And it's one even I didn't know about!
These portraits of me (by Donald Robertson) hang in my office like a vision board. But, I learned, the truth of what I want is woven through with invisible ink.

hey!

For the last three years, together, we have picked through my dirty laundry.

Did you see it all?

Believe it or not….No.

But I think you will agree that you’ve seen puh-lenty.

In fact, maybe it was more period-stained undies than you wanted (or needed) to see.

I am reminded of a line from Forrest Gump:

“My momma always said, you got to put the past behind you before you can move on. And I think that’s what my run was about. I had run for 3 years, 2 months, 14 days and 16 hours. I’m pretty tired now. I think I’ll go home. And just like that my running days was over.”
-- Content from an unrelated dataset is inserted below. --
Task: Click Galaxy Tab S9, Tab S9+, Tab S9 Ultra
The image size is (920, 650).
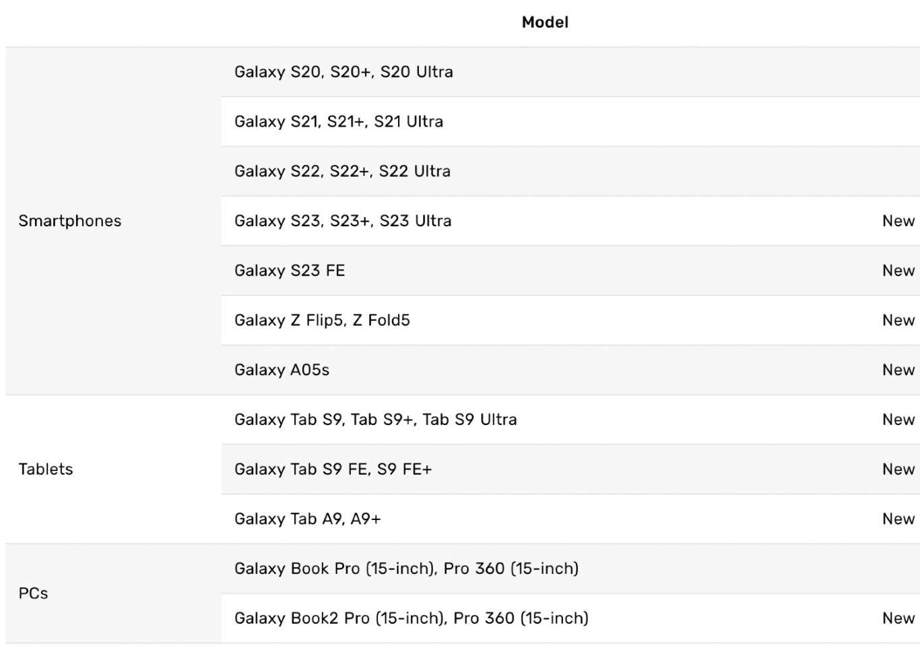Action: tap(375, 420)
That’s what this column was about. Putting the past behind me. 3 years, 3 months and 21 days. All of my stories shared privately in deep dialogue with my closest friends on the phone and over long walks. And almost all of it shared with you, dear reader.
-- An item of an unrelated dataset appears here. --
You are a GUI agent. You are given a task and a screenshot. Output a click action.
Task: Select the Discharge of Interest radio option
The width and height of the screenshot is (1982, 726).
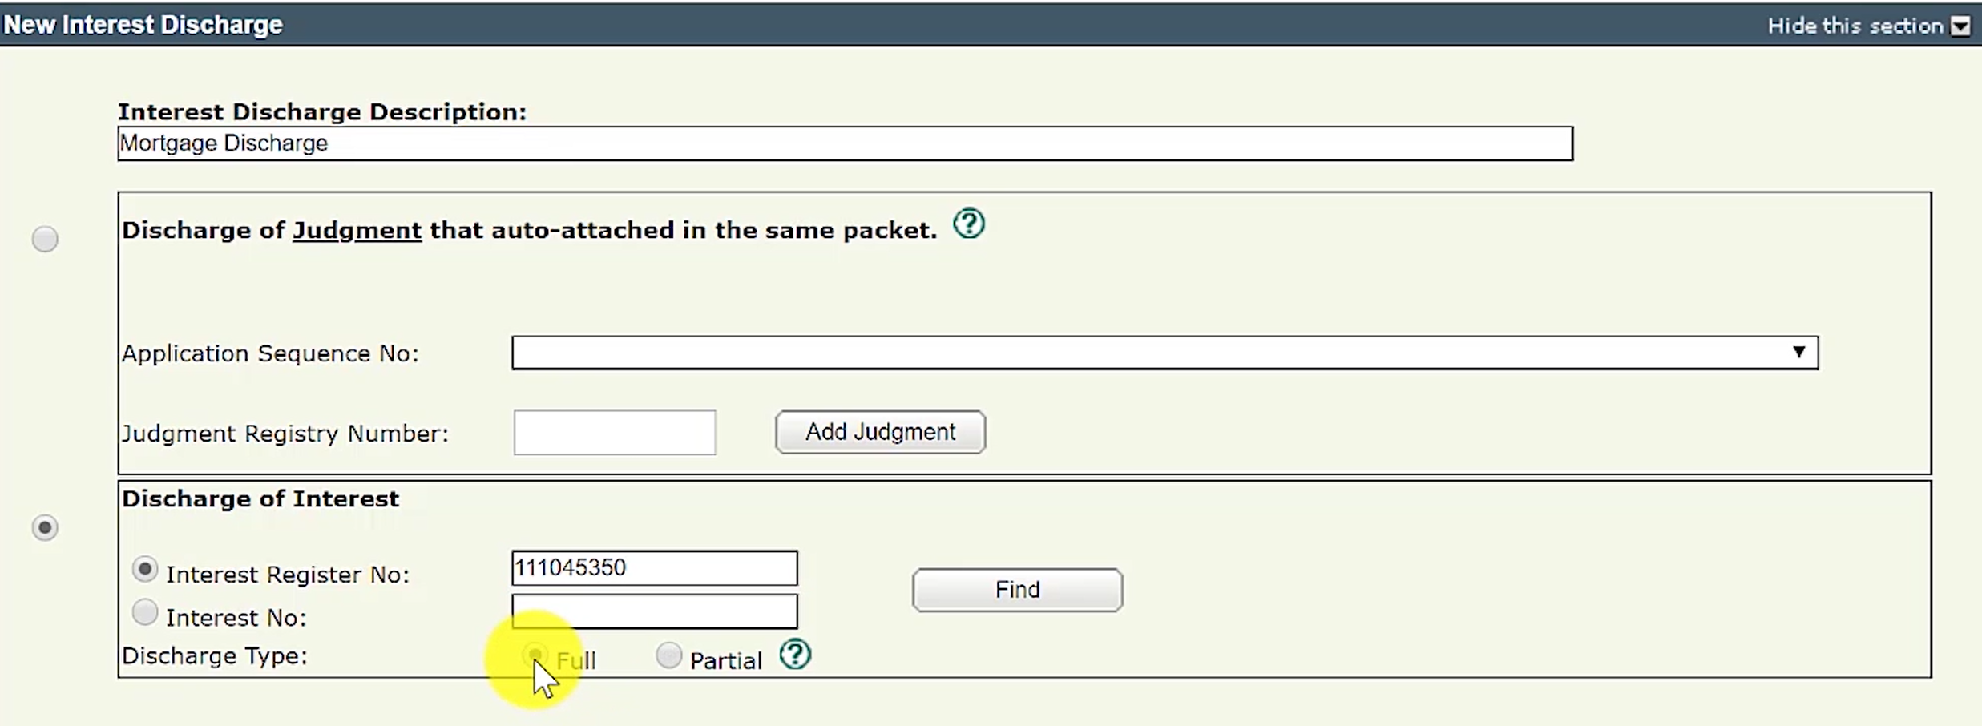(45, 527)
You may wonder why I opted to share it with you. It was not my catharsis. I have always been well supported by my friends and therapist of 23 years. I shared it with you because I have loved you since you were a teenager and now as I have teens of my own, I wanted to model for you (and them…and their future children, my grandchildren) what I wish I had known when I was a teen and a younger-than-50 adult: Truth telling. Hard truth telling.
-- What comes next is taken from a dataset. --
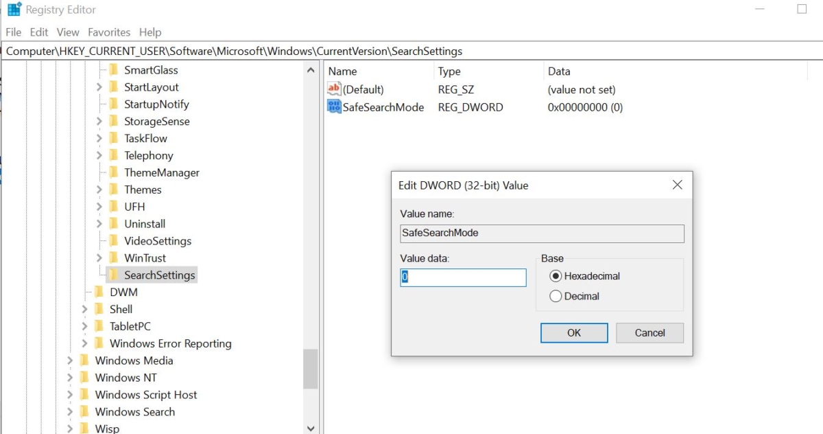The width and height of the screenshot is (823, 434).
Task: Click inside the Value data field
Action: [x=462, y=277]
You do not have to be a good girl.

I told you about my abortions. I told you about the worst things I’ve done and some of the worst things done to me. I told you…and many, many people in my life who previously only knew me as this always friendly, shit-together upstanding member or even leader of their community. In other words, this project wasn’t just a letter that went out to former teen magazine readers that I’ve never met and would never meet. Anyone could read it. And did. Including people I have a more formal relationship with. This part was for me. I was sick of having an image that felt discordant to who I really am. No more costumes for me. No more perfect performances for people on the outside.  No more showing up to some event I’m dreading because “it’s the right thing to do.” No more overriding my comfort to assure someone else’s. It took three years to break the pattern of living to feed some external perception of me. Like many of you, as a child, I was programmed to perform for my parents. I’m not sure if we are naturally supposed to evolve to simply stop being led by external approval, but I suspect not. Look at the success of Instagram. But after this project, there are no more shoulds in my life. I am here for me.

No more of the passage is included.